You may have heard about this strategic management framework that provides a balanced view of an organisation’s performance by considering multiple perspectives. It was developed by Robert Kaplan and David Norton in the early 1990s. The framework is designed to help organisations align their activities and strategies with their overall vision and objectives. I even refer to it on some occasions myself. It is quite a powerful tool in an EA arsenal.
The Balanced Scorecard looks beyond just financial measures and incorporates four key perspectives to evaluate performance:
- Financial Perspective: This perspective focuses on financial indicators such as revenue, profitability, return on investment, and cost control. It aims to ensure that the organisation’s financial goals are being met.
- Customer Perspective: This perspective examines how the organisation is meeting customer needs and expectations. It considers factors like customer satisfaction, loyalty, market share, and customer retention. The goal is to provide value to customers and enhance relationships with them.
- Internal Processes Perspective: This perspective evaluates the efficiency and effectiveness of the organisation’s internal processes. It looks at areas such as operational excellence, process improvement, quality control, and innovation. The aim is to optimise internal processes to deliver customer value and achieve strategic objectives.

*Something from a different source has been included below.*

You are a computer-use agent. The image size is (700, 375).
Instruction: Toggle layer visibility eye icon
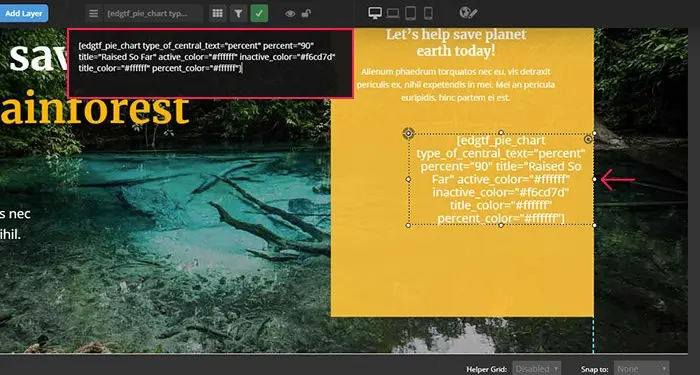pos(290,14)
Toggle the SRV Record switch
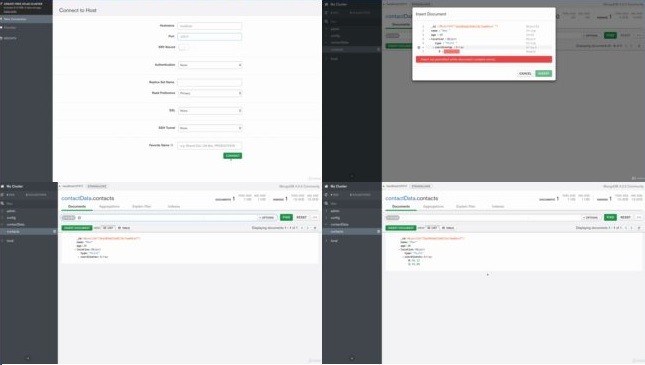This screenshot has width=645, height=365. tap(183, 47)
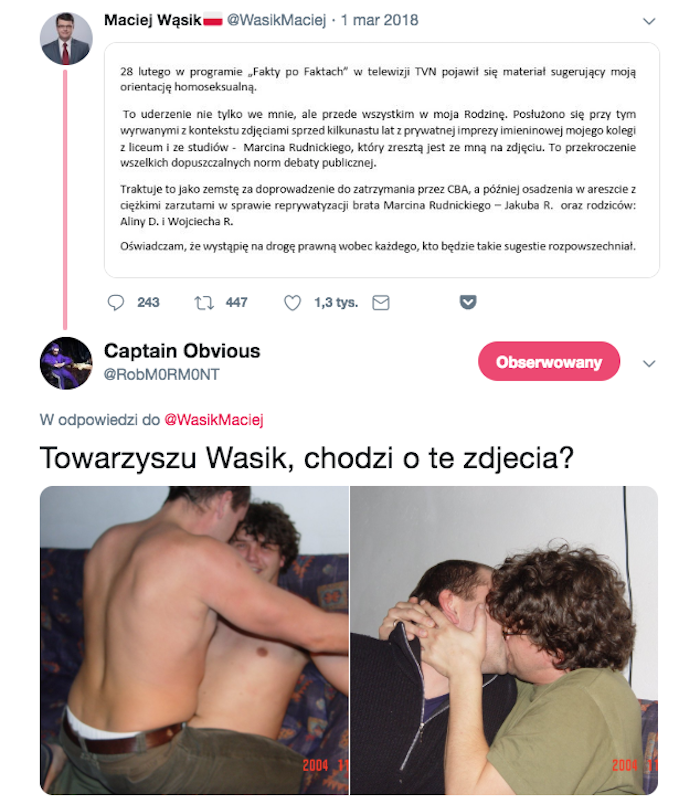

- Learning and Growth Perspective: This perspective focuses on the organisation’s ability to learn, innovate, and adapt. It considers factors such as employee skills and capabilities, training and development, knowledge management, and organisational culture. The goal is to foster a culture of continuous learning and improvement to support long-term success.

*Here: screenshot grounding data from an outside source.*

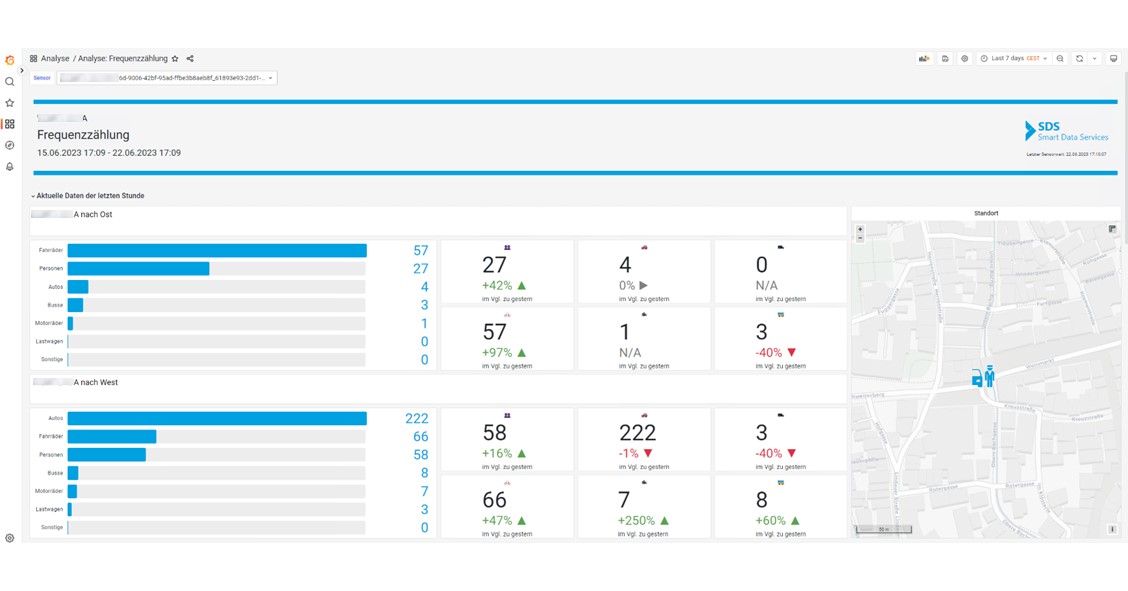Screen dimensions: 1128x591
Task: Click the Analyse breadcrumb folder link
Action: tap(55, 59)
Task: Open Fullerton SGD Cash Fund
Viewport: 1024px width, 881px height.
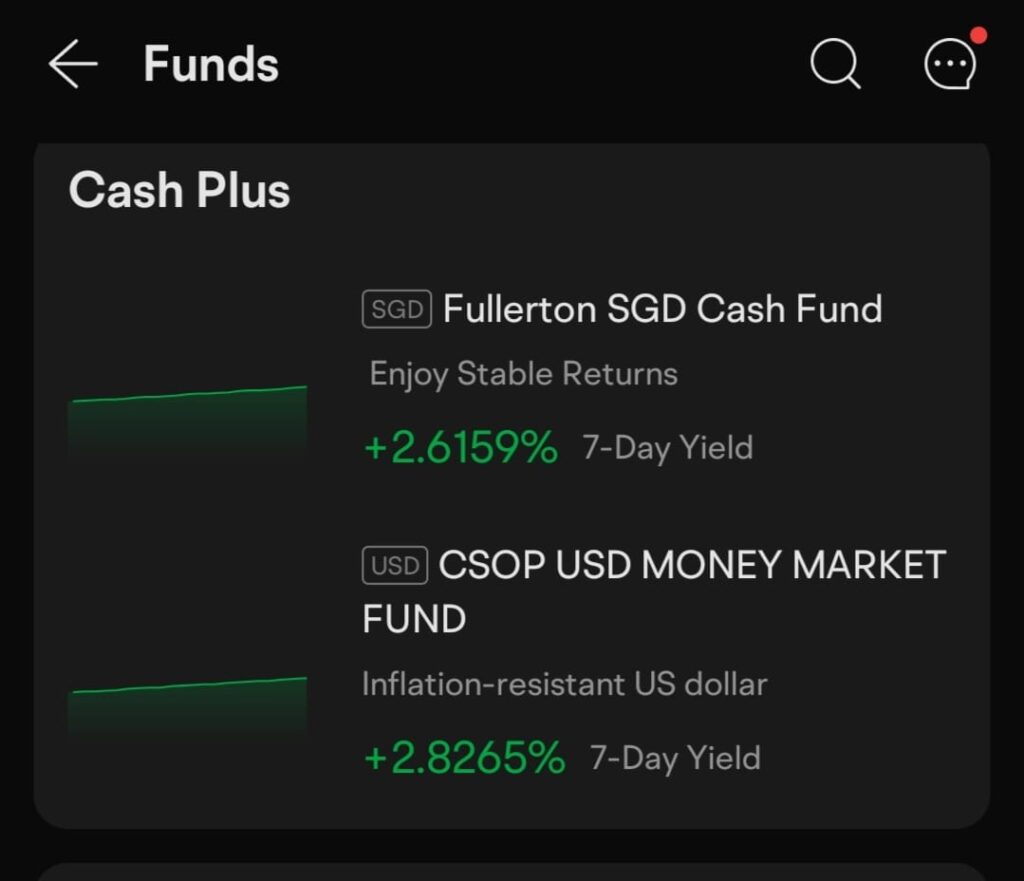Action: point(662,309)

The Balanced Scorecard encourages organisations to define specific objectives, measures, targets, and initiatives for each perspective. By evaluating performance across these four perspectives, organisations can gain a more comprehensive understanding of their overall performance and make informed decisions about their strategic direction.
The Balanced Scorecard is often implemented using a set of key performance indicators (KPIs) that are aligned with the objectives and measures defined for each perspective. These KPIs are regularly tracked and monitored to assess progress and identify areas for improvement.
Overall, the Balanced Scorecard provides a framework for organisations to translate their strategic goals into actionable objectives, measure performance from multiple angles, and align their activities to achieve long-term success.
As an example of it, I mention the Discipline of Market Leaders by Michael Treacy and Fred Wiersema on occasion when I speak about the crucial need for architects to understand their business and know where to focus on the most to ensure a balanced approach for their organisation to thrive in a competitive market. These two guys have built their thinking around the Norton and Kaplan’s Balances Scorecard strategic thinking.
Their book provides a business model based on three dimensions (called Value Disciplines):
– Customer Intimacy
– Product Leadership
– Operational Excellence
This postulates that any successful business needs to maintain at least “acceptable“ levels of performance in each of the three dimensions, but would need to choose one of them to become a market leader in its field. The model suggests that if you truly want to excel in any of the three disciplines, you will have to make sacrifices in the other two, as these become mutually exclusive.
When one wants to find out if an EA project is feasible or even realistic, several assessments are required; and amongst which (depending upon the context of the architecture ref to DPBoK 4 contexts) the maturity level of both sides, so if the baseline is not deemed acceptable nor suitable, then a target maturity level around the value disciplines (and as such what feasible approach to a balanced scorecard) should be chosen. This will need to be factored in as a soft scope for the EA project. I say soft scope, because the impact between the project vision and its context can be non-negligible and affect the cost (quality, timeboxing and risk) of the project.